Filtering and Smoothing

Raw positioning estimates jitter significantly. A Kalman filter or particle filter smooths trajectories:

  • Kalman filter: Models user motion as constant velocity. Reduces 90th percentile error by 20–30% with minimal computation. State vector: [x, y, vx, vy].
  • Particle filter: Handles non-linear motion and multi-modal position distributions better. 500–1000 particles provide smooth tracking at 5 Hz update rate.
  • Map constraints: Clamping filtered positions to walkable areas (excluding walls, obstacles) eliminates physically impossible jumps. Reduces median error by an additional 10–15%.

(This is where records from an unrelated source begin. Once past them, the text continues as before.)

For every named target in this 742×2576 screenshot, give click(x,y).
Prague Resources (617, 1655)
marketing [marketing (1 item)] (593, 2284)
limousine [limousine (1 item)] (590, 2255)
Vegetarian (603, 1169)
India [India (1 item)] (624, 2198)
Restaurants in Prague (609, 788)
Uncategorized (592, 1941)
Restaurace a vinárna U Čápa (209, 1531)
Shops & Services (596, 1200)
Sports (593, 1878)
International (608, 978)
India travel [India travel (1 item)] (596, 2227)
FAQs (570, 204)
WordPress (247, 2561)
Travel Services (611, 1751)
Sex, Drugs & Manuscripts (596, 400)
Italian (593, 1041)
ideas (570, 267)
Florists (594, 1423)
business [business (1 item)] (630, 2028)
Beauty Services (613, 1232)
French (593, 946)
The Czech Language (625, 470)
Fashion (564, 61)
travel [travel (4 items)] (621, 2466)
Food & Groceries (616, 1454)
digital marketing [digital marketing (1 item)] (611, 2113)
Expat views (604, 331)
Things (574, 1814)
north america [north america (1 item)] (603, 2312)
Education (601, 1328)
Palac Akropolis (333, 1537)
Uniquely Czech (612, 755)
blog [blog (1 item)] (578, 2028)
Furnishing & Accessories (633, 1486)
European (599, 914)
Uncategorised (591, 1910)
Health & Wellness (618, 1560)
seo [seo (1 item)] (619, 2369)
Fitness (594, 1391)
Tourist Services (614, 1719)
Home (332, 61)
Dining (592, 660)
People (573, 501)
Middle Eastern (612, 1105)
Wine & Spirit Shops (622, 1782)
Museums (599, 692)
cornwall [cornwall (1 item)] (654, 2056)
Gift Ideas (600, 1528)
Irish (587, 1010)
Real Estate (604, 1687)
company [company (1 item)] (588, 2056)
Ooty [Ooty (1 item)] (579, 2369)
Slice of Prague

Common Deployment Mistakes

  • Ins beacon count: Deploying only 2–3 beacons per zone. Trilateration needs 3+ visible; fingerprinting benefits from 4+ for robust matching.
  • Ignoring orientation: Human body attenuates 2.4 GHz signals by 10–20 dB. Collecting fingerprints in only one orientation produces systematic bias when users face other directions.
  • Stale fingerprints: Furniture rearrangement, new partitions, or even seasonal changes (humidity affects 2.4 GHz propagation) invalidate the radio map. Schedule quarterly re-surveys.
  • Uncalibrated TX power: Beacon TX power varies ±3 dBm across units due to component tolerance. Measure and compensate per-beacon, or fingerprinting inherits the error.
  • Over-filtering: Aggressive smoothing makes the system feel laggy. A good rule: filter time constant should not exceed 1 second for walking-speed applications.

Conclusion

For most indoor Bluetooth beacon positioning deployments, fingerprinting with WKNN matching delivers 30–50% better accuracy than trilateration, at the cost of longer setup time. The hybrid approach — trilateration for coarse estimation, fingerprinting for refinement — offers the best balance of accuracy, computation, and maintainability. Regardless of algorithm choice, beacon density, geometry, and per-unit calibration matter more than the choice of algorithm itself.